Tren sesi beni hep eski zaman filmlerine götürür. Ayrılıklı, kavuşmalı, ağır temposuyla insanı hafifleten melodramlara. Rayların üzerinde akarken, kendimi açık hava sinemasındaki dev perdenin içinde gibi hissederim. Mavi’yle karşılaşınca bu hissim gerçek oldu. Mavi Tren’de. Şimdi, filmin içinden yazıyorum. Nice’le Paris arasında gidip gelen gece treni, beni senaryosunu okumadığım, müziğini tanımadığım, oynarken keşfedeceğim bir kurgunun içine götürüyor, çuf çuf. Sanki buradan hiç çıkamayacak gibiyim. Eski zaman aşkları gibi. Kalbim bu yüzden güp güp atıyor. Güp güp, çuf çuf. Başkahramanın tahta bilezikleri var. Kalın. İncecik bileğinden kemikli dirseğine doğru uzanan. Kıvrım kıvrım her biri. Çığlık çığlık. Tuhaf. Geçmiş bir dehşetin izi gibi dudağına yapışan eğreti kıvrımla aynı. Ağzının ve bileziklerinin kıvrımları dağınık. Bu tuhaf güzelliği nereden geliyor? Dağınık tatlılığı. Dağıtan… Eğreti kıvrımlarına, kalemle çizilmiş gibi düzgün kaşlarına, kara saçlarını ha bire avuçlamaya çalışan minicik ellerine baktım. Belki de gözleri… Yok ama, bakamadım gözlerine. Nedense. Diyorum ya, dağıldım. Kocaman trenin küçük vagonunda yalnızız ikimiz.
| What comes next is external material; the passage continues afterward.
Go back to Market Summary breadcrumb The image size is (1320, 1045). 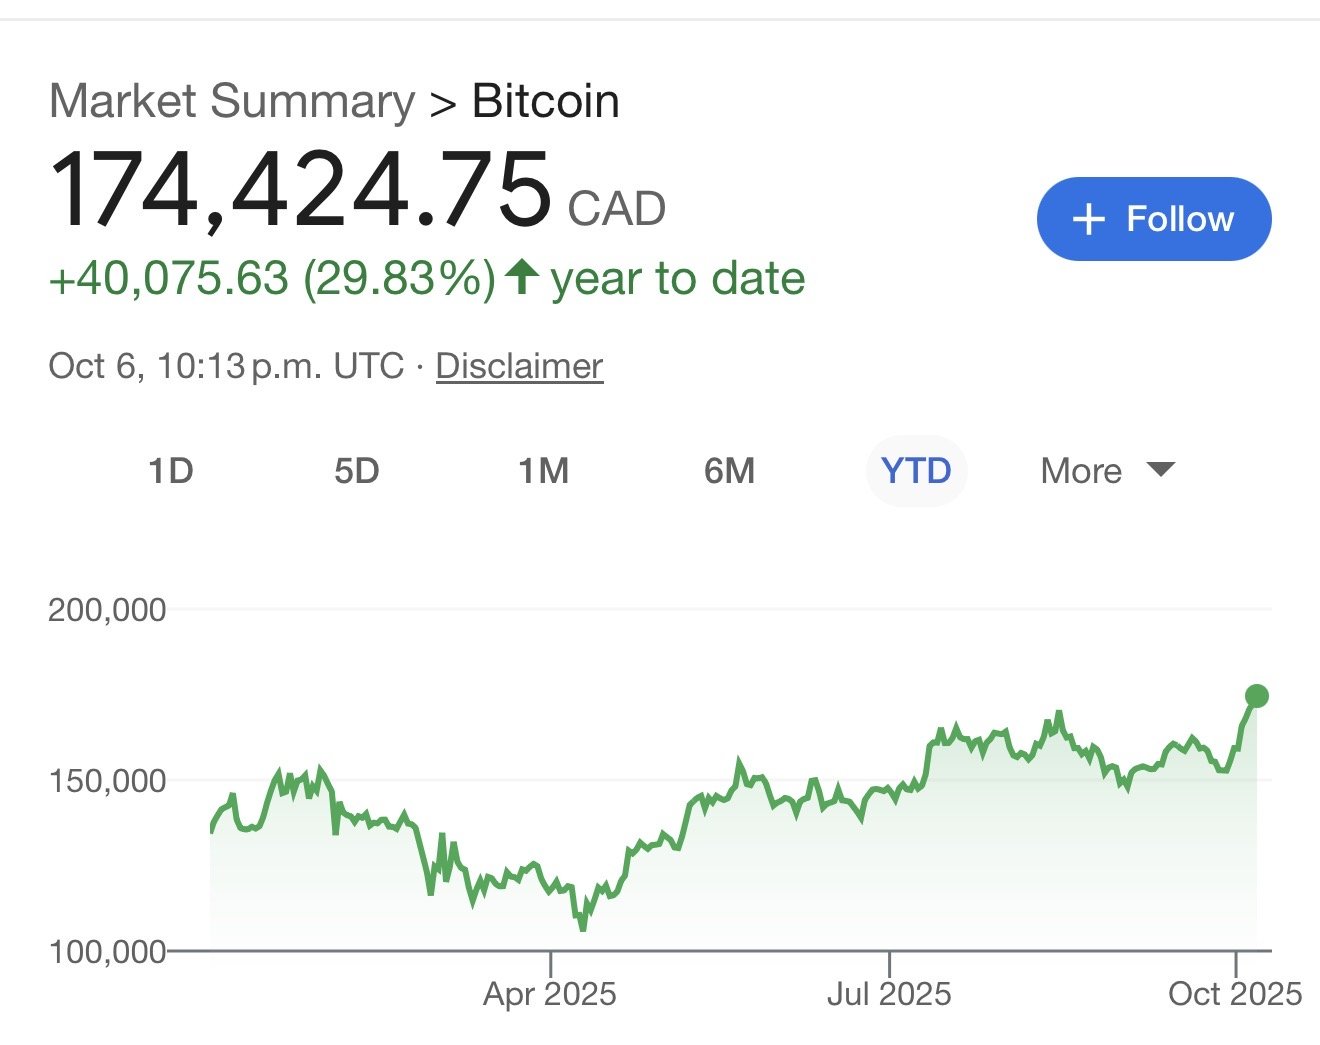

Biraz evvel, yataklara geçmeden, elime günlüğümü almadan önce, karşılıklı oturuyorduk pencere kenarında. “İyi ki çok kimse yok… Birinci mevki tabii,” deyiverdim. “Gece trenleri, az kişi olunca lüks otel gibi.” Kadife sesli. Altın nefesli. Şarkı söylüyor mu acaba? Gizli bir Billy Holiday? Artık bu tuhaf kadını alacak sahici caz kafeler yok ki. Gözlerim karşımdaki güzel çekirgenin siyah pantolonunu, siyah gömleğini, incecik boynundan sarkan kırmızı eşarbı, minik ayaklarını saran kırmızı ayakkabıları hızla taradı. Düzgün kaşlı, dağınık dudaklı bu kadının tatlılığı karşısında gülümseyiverdim birden. “Birkaç durak daha var. Belki binen olur,” dedim kendi kırık sesime şaşırarak. Kırık ses güldürdü kara kaşlı kadını. Tuhaf kıvrımları yukarı doğru aktı. Eğri yapraklar gibi. “Bundan sonra pek kimse birinci mevki yataklı vagona binmez.” Sessizlik. Trenin gümbürtüsü. Sadece o. Beraber dinledik. Dayanamadım: “Nice’te büyüdüm ben.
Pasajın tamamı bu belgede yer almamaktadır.